GIVEN REQUEST 1
Read the guide to the North Oregon coast with kids and decide whether each statement agrees with it: (a) the photo described at the start was taken in Cannon Beach; (b) the Whale Watching Center in Depoe Bay runs on donations only; (c) Neskowin offers plenty of hotels. Answer yes or no for each and quote the words of the guide that settle it.
GIVEN REQUEST 2
Continue the guide to the North Oregon coast with kids, picking up after its final sentence.

North Oregon Coast with Kids

Check out that view to the right of this post. Looks pretty sweet, right? The photo wasn’t taken in Cannon Beach, Seaside or Lincoln City, but in the tiny burg of Pacific City, on The Pelican Pub’s outdoor, beach-facing deck. If you’re ready to explore further, along the North Oregon coast, consider these 11 options (heading from south to north, about two hours if you’re driving straight through). Whether you want to watch whales or watch storms for spring break or just book your summer getaway, there’s a town for you:

Newport. One of my favorite coastal towns for activities, dining and accommodation options. Kids love the Newport Aquarium and the Mark O. Hatfield Science Center and there are multiple delicious restaurant options. Skip anything titled or associated with “Ripley’s Believe it or Not” or the Underwater Aquarium (ignore the coupons and discounts!) and spend your time on the beach instead.

Newport Aquarium

We stayed at The Hallmark Resort for just $99 for a lovely autumn-season oceanfront room. I also visited Elizabeth Street Inn and kitchen-equipped Greenstone Inn – they’re all great options; the latter doesn’t have the views of the first two, but there are suites available.

Depoe Bay. A slip of a town lining the Oregon Coast Highway. One recommendation: Stop at the donation-only Whale Watching Center (you won’t miss it, but it’s on the western side of the highway) to whale-watch on the western horizon. Trained volunteers will help you spot the distinctive spouts and kids can look at whale skeletons and facts. Although it’s an adorable town, I’m not sure I would stay here with younger kids, as the road traffic is very busy. More info: Depoe Bay.


Lincoln City. This was where my family vacationed when I was a kid. It’s a built-up conglomeration of mega-hotels, jam-packed antique stores, family fun centers and restaurants designed to feed and house thousands in summer. Sounds like fun? You’ll have a good time here. More info: Lincoln City.

Neskowin. As if designed in direct contrast to Lincoln City, the upscale town of Neskowin seems to say, “We want a piece of coastal peace.”  Here, the cozy grid streets are filled only with kids on bikes and city cars (cars filled with Costco buys — dining picks are slim to none).

Indy 500 vacationers not welcome in Neskowin

Dozens of hand-painted “slow down” signs decorate houses, electrical posts and fences. Look for rental houses through VRBO or Grey Fox (not much in the way of hotels, either). This town is very cute, and just right for the family wanting to get away from it all. More info: Neskowin.

Pacific City. Incredible views and good eatin’ put Pacific City on the map. Sit right in the shadow of a haystack rock (one of a few along the North Oregon Coast)  and drink a beer on Pelican Pub’s porch and watch the kids play in the sand. Breakfast or lunch at kid-friendly, window-surrounded The Grateful Bread is always a wise idea. The well-heeled Inn at Cape Kiwanda has a wine and cheese hour, lovely views, cute giftshop with kids’ toys and a DVD rental option; I loved this homey hotel. A caveat: The rooms can get noisy, as sit right on the two-lane highway.

Pelican Pub, Pacific City

In the morning, drive north from Pacific City along the Three Capes highway, which winds through mountains and valleys to heart-stopping viewpoints.More info: Pacific City.

PROVIDED MATERIAL
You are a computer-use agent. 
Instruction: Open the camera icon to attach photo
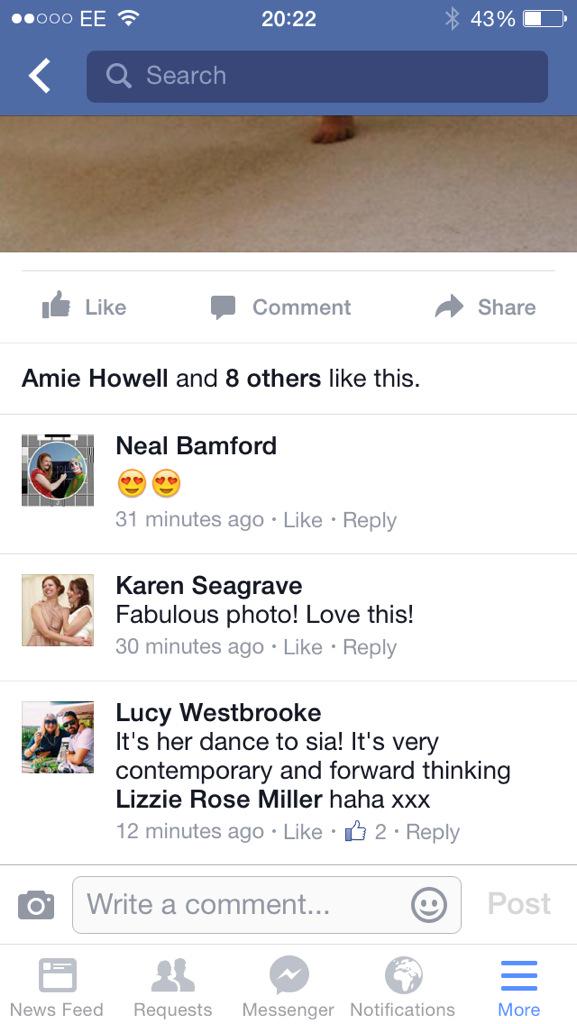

WRITTEN REPLY 1
(a) No: "The photo wasn’t taken in Cannon Beach, Seaside or Lincoln City, but in the tiny burg of Pacific City"
(b) Yes: "Stop at the donation-only Whale Watching Center"
(c) No: "not much in the way of hotels, either"

WRITTEN REPLY 2
Oceanside. It makes me nauseous to look at the houses built into the cliffs – but at the same time, I absolutely want to stay in one of the tottering homes (I’ll just pray that my stay won’t coincide with an earthquake or tsunami). The Oceanside community is tiny, at just 326 residents, so the town’s another quiet get-away spot.

Oceanside’s steep hills

One coffeeshop, (Brewin’ in the Wind), one upscale restaurant (Roseanna’s Oceanside Cafe). Not much on the web for Oceanside, other than a rather useful real estate broker’s website.

Garibaldi. Founded in 1867, but there’s not much to draw crowds today. Skip it, unless you really want to visit the Myrtlewood Factory Outlet. More info: Garibaldi.

Rockaway Beach. Vacation homes, antique shops and a family fun center line the streets of this small destination town. It welcomes all visitors — Upper Crust pizzeria even dishes up a gluten-free pizza. The famous 7-mile sandy beach is a treasure for families. More info: Rockaway Beach site and Greg Goes to Rockaway Beach.

Wheeler. A quaint two-block town with a romantic and rustic vibe. No beach here in the town proper, just lovely views of ships and piers. A pleasant getaway for mom and dad at the B&B-style Wheeler Inn. More info: Wheeler city site.

Nehalem. This town is unusual for the area; it’s located on Nehalem River, not the ocean. It’s a touch warmer too, removed from the cooling Pacific winds. Houseboats bob, and a vintage village vibe hums in summer. Hanging flower baskets decorate white-painted porches.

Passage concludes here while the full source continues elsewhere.